WRITTEN REQUEST » Please copy the records starting at the line that contains "How do I perform: Start" and ending at the line that contains "click(x=318, y=36)", adjusting every coordinate in the answers by -50 and keeping all other text as it is. Omit the pictures.

DATASET ROWS »
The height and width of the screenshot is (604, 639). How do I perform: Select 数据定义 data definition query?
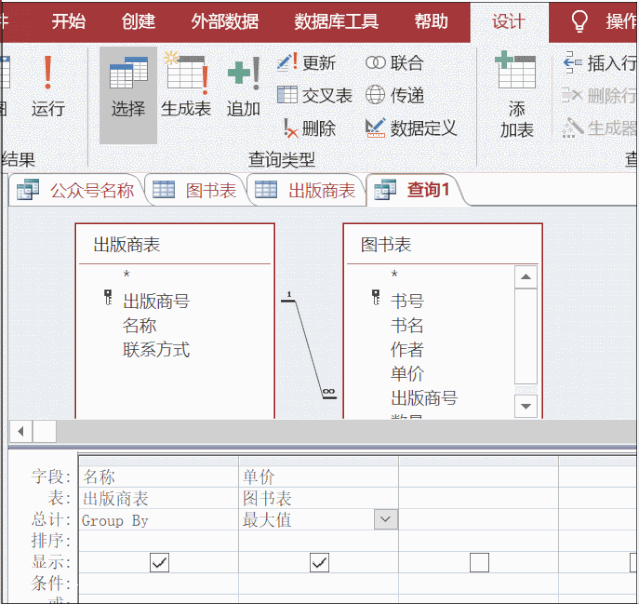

---

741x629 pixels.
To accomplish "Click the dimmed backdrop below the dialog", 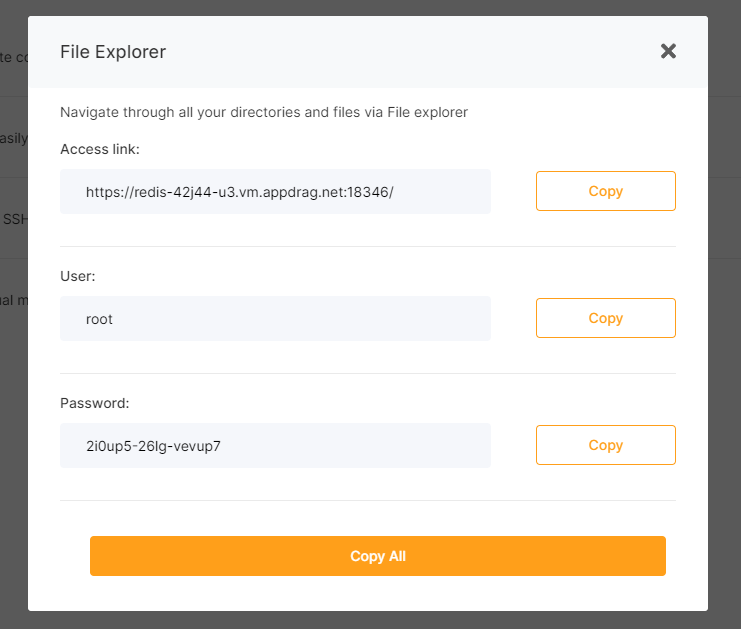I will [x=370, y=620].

...

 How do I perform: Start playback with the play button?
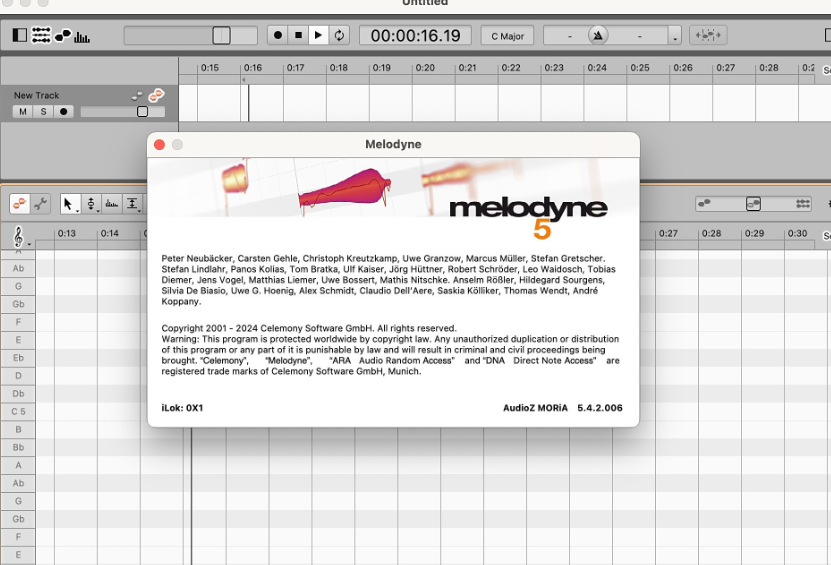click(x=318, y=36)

SOLUTION TO THE EXERCISE »
 How do I perform: Start playback with the play button?
click(x=268, y=-14)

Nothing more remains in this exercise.